- [WHAT THE TASK REQUIRES] If a line below includes the string "Access", copy it.

(Saved data entries)

=== Section Start ===

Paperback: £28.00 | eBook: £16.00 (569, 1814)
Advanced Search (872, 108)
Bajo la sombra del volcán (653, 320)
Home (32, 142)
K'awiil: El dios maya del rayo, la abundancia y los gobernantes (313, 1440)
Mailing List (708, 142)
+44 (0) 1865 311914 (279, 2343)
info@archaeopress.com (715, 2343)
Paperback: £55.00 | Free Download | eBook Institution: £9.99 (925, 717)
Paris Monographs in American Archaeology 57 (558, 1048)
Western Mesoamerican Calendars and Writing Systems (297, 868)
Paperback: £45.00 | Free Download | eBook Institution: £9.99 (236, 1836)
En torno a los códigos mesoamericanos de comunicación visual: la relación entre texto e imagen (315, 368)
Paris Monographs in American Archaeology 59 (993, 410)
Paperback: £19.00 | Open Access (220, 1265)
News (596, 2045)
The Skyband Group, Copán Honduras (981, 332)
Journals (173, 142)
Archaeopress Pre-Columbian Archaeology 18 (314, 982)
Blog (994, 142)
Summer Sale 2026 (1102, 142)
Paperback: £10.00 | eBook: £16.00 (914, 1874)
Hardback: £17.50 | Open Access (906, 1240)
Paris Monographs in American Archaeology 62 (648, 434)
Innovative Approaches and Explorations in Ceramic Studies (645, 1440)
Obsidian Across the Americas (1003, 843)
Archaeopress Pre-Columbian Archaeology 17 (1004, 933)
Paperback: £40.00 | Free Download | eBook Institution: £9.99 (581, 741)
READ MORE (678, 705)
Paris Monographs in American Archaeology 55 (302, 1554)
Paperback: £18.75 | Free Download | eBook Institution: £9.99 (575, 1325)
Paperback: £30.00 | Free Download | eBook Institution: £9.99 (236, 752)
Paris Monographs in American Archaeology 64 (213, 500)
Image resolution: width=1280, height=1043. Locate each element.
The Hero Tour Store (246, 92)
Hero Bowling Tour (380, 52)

=== Section End ===

- [SOLUTION TO THIS TASK]
Paperback: £19.00 | Open Access (220, 1265)
Hardback: £17.50 | Open Access (906, 1240)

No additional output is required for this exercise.